» What to produce
Retype the full set of data, character for character.

» Task material
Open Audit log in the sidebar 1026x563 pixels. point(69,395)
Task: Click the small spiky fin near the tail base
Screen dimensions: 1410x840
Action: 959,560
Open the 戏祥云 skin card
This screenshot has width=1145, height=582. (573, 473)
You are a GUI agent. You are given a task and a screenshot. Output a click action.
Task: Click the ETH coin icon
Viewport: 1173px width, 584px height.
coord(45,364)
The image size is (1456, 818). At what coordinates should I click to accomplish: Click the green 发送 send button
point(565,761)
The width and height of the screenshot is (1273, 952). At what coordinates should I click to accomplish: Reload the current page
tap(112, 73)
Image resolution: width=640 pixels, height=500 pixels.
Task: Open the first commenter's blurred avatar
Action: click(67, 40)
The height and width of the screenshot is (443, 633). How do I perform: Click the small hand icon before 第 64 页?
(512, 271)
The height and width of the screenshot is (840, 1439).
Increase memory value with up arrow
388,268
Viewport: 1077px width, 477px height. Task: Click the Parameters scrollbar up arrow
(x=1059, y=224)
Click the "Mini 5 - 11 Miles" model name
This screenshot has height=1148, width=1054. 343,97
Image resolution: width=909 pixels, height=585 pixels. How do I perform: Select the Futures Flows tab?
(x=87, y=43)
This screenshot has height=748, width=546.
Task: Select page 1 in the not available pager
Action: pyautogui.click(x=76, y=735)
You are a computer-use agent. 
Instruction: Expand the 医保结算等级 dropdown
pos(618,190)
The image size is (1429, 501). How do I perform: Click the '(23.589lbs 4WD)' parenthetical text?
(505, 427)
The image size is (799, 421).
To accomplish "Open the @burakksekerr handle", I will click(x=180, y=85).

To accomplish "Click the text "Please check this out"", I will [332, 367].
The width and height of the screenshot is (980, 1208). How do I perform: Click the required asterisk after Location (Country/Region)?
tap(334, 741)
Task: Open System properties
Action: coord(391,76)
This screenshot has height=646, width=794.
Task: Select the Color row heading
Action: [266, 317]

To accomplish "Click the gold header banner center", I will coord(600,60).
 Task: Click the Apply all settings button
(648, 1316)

» Result for this exercise
Open Audit log in the sidebar 1026x563 pixels. point(69,395)
Task: Click the small spiky fin near the tail base
Screen dimensions: 1410x840
Action: 959,560
Open the 戏祥云 skin card
This screenshot has width=1145, height=582. (573, 473)
You are a GUI agent. You are given a task and a screenshot. Output a click action.
Task: Click the ETH coin icon
Viewport: 1173px width, 584px height.
coord(45,364)
The image size is (1456, 818). At what coordinates should I click to accomplish: Click the green 发送 send button
point(565,761)
The width and height of the screenshot is (1273, 952). At what coordinates should I click to accomplish: Reload the current page
tap(112, 73)
Image resolution: width=640 pixels, height=500 pixels.
Task: Open the first commenter's blurred avatar
Action: click(67, 40)
The height and width of the screenshot is (443, 633). How do I perform: Click the small hand icon before 第 64 页?
(512, 271)
The height and width of the screenshot is (840, 1439).
Increase memory value with up arrow
388,268
Viewport: 1077px width, 477px height. Task: Click the Parameters scrollbar up arrow
(x=1059, y=224)
Click the "Mini 5 - 11 Miles" model name
This screenshot has height=1148, width=1054. 343,97
Image resolution: width=909 pixels, height=585 pixels. How do I perform: Select the Futures Flows tab?
(x=87, y=43)
This screenshot has height=748, width=546.
Task: Select page 1 in the not available pager
Action: pyautogui.click(x=76, y=735)
You are a computer-use agent. 
Instruction: Expand the 医保结算等级 dropdown
pos(618,190)
The image size is (1429, 501). How do I perform: Click the '(23.589lbs 4WD)' parenthetical text?
(505, 427)
The image size is (799, 421).
To accomplish "Open the @burakksekerr handle", I will click(x=180, y=85).

To accomplish "Click the text "Please check this out"", I will [332, 367].
The width and height of the screenshot is (980, 1208). How do I perform: Click the required asterisk after Location (Country/Region)?
tap(334, 741)
Task: Open System properties
Action: coord(391,76)
This screenshot has height=646, width=794.
Task: Select the Color row heading
Action: [266, 317]

To accomplish "Click the gold header banner center", I will coord(600,60).
 Task: Click the Apply all settings button
(648, 1316)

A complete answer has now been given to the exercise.